Yet we have something to celebrate on 12 October. Thirty years ago, when UNFPA
began its operations, many experts felt that the planet simply could not support 6 billion
people.
Not only our numbers but our quality of life have defied the experts. Population
growth has slowed as a result of broader choice and lower fertility, life expectancy has
increased, and infant mortality rates have declined. A higher proportion of girls are
entering school.
Family size in developing countries is half what it was in 1969 three
children per woman instead of six. The idea of integrated reproductive health care, and an
approach based on gender equity and equality are gaining ground. The emphasis today is
increasingly on meeting peoples needs and enabling them to exercise their
reproductive rights.
In 1994, 179 nations at the International Conference on Population and
Development (ICPD) in Cairo agreed to build on this progress and confront the challenges
that remain.
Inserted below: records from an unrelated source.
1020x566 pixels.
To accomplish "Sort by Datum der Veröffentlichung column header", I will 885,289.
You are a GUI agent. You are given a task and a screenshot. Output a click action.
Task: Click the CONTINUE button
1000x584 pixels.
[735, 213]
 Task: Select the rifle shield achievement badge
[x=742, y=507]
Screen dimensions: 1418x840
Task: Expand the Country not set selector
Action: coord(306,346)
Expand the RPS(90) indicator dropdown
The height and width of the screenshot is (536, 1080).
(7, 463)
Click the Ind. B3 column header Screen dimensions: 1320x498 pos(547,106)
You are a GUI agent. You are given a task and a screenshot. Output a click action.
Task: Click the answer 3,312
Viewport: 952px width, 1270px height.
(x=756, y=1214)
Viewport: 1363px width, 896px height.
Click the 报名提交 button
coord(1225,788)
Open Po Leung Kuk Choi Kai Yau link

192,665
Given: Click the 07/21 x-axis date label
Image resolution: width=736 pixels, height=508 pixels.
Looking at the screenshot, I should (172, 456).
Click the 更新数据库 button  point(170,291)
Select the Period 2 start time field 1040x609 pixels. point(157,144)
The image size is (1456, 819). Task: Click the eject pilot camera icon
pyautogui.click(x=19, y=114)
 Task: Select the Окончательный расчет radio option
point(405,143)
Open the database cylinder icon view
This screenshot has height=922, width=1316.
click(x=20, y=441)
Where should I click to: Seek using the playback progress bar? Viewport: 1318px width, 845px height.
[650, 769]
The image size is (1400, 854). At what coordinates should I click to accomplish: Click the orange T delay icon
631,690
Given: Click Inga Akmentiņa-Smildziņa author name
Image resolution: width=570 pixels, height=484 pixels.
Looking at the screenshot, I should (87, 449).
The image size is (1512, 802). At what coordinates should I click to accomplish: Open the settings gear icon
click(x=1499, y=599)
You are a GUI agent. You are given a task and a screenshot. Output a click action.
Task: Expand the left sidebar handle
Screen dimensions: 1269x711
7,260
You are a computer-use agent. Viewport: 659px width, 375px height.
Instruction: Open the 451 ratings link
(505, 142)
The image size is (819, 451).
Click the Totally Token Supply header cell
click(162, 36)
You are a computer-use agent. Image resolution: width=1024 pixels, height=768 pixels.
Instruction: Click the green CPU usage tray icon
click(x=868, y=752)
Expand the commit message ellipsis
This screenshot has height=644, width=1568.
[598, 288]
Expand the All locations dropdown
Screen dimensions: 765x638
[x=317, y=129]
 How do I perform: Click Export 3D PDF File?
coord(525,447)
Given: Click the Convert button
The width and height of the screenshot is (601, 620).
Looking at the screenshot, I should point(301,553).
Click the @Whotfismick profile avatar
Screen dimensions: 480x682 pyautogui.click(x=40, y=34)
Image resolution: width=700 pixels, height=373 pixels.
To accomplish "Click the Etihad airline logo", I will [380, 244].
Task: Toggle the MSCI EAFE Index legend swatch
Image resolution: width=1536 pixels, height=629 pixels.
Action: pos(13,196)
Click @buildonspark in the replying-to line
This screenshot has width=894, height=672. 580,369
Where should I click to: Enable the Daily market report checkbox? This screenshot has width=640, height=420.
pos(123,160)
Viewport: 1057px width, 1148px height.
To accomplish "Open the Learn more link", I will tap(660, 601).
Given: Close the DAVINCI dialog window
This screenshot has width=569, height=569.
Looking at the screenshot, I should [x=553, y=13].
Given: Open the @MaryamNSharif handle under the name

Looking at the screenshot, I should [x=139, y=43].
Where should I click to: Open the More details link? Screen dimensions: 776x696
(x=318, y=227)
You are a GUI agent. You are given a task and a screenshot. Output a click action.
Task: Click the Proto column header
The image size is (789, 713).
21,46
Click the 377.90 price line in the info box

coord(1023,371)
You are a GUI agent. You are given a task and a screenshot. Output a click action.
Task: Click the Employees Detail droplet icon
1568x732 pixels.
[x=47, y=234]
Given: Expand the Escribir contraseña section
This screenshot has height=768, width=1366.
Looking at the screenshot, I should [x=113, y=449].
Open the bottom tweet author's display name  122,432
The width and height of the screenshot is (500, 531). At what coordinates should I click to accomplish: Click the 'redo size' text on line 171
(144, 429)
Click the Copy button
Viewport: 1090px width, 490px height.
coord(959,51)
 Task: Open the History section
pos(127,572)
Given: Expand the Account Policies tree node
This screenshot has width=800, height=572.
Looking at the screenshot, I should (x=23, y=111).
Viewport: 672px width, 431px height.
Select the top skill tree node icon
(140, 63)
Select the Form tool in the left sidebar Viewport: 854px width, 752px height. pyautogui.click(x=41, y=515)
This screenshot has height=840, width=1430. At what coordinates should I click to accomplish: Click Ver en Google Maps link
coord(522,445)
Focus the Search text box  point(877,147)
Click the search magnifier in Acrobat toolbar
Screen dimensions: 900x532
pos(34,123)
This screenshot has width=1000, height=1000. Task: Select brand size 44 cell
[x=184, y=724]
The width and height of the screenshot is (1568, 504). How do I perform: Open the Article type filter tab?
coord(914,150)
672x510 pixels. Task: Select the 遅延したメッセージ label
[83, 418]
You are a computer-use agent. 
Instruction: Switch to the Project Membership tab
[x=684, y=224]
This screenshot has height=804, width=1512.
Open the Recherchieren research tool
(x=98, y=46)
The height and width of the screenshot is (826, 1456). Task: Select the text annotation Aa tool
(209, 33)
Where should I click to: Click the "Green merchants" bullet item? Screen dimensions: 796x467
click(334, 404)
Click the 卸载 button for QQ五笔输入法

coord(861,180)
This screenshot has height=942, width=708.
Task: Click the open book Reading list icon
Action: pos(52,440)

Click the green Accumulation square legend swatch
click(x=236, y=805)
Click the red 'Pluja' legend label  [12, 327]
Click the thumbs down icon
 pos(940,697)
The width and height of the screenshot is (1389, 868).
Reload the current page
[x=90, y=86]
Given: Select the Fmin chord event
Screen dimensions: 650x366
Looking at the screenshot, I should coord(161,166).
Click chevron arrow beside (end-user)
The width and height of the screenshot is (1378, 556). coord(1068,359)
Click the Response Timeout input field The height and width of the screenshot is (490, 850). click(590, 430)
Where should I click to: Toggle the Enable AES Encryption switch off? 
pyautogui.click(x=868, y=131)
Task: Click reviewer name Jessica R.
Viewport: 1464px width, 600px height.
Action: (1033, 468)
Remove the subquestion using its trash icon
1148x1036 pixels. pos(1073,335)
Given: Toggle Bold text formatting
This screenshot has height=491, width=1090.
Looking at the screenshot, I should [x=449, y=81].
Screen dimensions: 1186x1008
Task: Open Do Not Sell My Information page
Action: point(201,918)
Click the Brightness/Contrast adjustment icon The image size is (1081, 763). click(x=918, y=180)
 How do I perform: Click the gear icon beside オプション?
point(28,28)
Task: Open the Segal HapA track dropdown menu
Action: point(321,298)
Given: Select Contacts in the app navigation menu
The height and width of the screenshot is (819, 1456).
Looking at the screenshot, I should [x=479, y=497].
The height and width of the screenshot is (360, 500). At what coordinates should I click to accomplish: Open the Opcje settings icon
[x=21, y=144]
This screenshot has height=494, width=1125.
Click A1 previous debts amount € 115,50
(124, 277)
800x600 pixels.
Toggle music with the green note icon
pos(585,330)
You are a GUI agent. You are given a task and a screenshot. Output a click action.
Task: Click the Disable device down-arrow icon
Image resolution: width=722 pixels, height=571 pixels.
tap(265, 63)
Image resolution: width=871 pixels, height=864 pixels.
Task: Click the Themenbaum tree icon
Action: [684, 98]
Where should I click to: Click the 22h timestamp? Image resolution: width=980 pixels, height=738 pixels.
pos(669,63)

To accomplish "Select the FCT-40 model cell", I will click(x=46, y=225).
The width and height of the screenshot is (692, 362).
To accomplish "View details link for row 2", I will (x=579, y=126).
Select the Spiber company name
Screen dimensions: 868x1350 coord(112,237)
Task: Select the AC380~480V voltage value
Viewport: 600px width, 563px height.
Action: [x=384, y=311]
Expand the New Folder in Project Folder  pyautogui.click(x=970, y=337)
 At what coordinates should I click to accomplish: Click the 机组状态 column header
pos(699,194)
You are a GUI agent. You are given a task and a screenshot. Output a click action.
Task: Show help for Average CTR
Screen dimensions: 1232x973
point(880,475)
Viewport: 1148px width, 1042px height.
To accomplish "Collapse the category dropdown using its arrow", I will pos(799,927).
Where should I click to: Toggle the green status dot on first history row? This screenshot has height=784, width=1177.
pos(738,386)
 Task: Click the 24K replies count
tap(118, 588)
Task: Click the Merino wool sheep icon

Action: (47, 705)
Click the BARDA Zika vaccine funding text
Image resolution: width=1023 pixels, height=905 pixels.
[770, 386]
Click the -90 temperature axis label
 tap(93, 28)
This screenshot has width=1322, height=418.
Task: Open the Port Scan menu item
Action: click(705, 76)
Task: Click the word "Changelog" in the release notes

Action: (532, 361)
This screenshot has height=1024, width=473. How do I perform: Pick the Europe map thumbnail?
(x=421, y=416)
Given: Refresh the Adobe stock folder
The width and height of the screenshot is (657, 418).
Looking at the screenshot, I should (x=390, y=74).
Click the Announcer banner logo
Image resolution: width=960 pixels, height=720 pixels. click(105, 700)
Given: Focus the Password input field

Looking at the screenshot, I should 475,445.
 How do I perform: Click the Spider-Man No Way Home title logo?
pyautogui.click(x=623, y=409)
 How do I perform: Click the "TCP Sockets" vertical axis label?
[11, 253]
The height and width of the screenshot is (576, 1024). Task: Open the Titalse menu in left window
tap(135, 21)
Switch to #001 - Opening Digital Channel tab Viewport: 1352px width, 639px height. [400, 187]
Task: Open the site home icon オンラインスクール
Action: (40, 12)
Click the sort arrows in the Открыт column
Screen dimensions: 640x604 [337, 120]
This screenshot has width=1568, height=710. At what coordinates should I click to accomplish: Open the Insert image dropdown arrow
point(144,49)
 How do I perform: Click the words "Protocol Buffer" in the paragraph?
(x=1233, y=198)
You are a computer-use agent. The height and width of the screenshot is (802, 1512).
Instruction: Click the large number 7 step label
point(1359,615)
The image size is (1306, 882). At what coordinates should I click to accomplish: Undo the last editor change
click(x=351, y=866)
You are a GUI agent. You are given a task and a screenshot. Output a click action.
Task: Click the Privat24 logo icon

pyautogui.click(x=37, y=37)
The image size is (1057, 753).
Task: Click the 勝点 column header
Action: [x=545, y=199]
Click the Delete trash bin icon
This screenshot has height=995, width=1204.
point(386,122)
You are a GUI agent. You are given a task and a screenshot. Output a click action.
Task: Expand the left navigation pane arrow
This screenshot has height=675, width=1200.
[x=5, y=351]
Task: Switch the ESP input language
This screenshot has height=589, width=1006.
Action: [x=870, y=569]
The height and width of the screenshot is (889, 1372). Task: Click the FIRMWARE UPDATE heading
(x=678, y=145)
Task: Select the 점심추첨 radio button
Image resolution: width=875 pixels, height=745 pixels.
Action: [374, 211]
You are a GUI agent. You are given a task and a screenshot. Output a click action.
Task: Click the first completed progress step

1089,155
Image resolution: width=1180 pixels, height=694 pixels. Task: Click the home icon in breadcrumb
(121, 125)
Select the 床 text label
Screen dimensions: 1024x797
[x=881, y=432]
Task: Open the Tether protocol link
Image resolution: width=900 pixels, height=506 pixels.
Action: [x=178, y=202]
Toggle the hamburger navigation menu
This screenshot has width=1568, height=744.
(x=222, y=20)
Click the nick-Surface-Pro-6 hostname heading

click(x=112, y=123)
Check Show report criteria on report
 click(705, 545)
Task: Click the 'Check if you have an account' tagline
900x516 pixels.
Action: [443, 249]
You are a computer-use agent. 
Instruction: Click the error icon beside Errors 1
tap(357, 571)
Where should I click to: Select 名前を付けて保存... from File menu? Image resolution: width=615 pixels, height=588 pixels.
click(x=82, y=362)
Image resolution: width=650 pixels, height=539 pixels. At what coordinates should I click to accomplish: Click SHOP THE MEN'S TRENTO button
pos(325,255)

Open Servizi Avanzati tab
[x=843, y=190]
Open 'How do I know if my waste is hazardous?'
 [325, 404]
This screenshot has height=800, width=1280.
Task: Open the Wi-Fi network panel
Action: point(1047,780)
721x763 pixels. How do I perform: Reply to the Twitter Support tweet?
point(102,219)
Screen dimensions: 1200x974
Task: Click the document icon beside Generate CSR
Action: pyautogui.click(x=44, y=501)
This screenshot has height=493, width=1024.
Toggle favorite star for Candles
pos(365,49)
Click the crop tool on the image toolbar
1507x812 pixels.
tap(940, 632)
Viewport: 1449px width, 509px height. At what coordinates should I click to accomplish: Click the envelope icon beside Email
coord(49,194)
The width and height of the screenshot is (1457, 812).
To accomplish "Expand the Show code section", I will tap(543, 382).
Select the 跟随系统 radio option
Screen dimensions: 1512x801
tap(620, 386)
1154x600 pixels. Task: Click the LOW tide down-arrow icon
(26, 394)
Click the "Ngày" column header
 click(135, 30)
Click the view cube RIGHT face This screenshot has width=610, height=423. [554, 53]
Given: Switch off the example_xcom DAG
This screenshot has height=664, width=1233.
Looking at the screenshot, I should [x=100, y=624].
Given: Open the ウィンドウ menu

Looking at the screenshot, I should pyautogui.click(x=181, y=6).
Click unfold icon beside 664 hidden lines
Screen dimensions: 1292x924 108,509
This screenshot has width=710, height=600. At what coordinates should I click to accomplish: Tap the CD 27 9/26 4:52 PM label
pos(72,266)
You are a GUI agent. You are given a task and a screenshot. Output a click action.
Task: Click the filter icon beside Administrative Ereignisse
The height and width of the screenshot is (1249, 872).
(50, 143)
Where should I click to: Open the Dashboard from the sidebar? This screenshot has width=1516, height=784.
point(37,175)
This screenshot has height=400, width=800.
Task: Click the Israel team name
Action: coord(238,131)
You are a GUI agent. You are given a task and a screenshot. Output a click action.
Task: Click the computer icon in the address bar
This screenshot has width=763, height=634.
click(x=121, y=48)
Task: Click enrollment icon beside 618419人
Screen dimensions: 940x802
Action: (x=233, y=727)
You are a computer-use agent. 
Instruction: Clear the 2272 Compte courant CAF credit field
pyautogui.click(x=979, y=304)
The five-year review this year showed that the ICPD approach is having some
success. Countries are firmly committed to it, because it is based on solid experience.
We know what needs to be done to guarantee reproductive health care for all; to
continue to lengthen life expectancy, reduce maternal mortality and ensure child survival;
to close the gender gap in education and provide education for all.
We also know what it will cost: $17 billion a year by the year 2000 for
reproductive health care and population planning. This is a small amount considering the
benefit to humanity and roughly what the world spends on arms every week.
Developing countries currently spend about $7.7 billion a year, about two thirds
of the year 2000 target agreed at ICPD. But international donors are providing only a
third of their agreed $5.7 billion share. Some donor countries have met their commitment.
But most have not.
This year 185 nations agreed that the ICPD Programme of Action is practical,
realistic and necessary. Implementation will empower women and protect their health,
enable couples to realize their reproductive desires, avoid unwanted pregnancies, reduce
recourse to abortion, improve child health and education, reduce teen pregnancy and slow
the spread of HIV/AIDS. It would help slow population growth, alleviate poverty, ease the
strain on the planets natural resources and contribute to sustainable development.
We must make good the promises made five years ago. With so much at stake for so
many of our 6 billion people, and the billions who will follow, can we do anything less?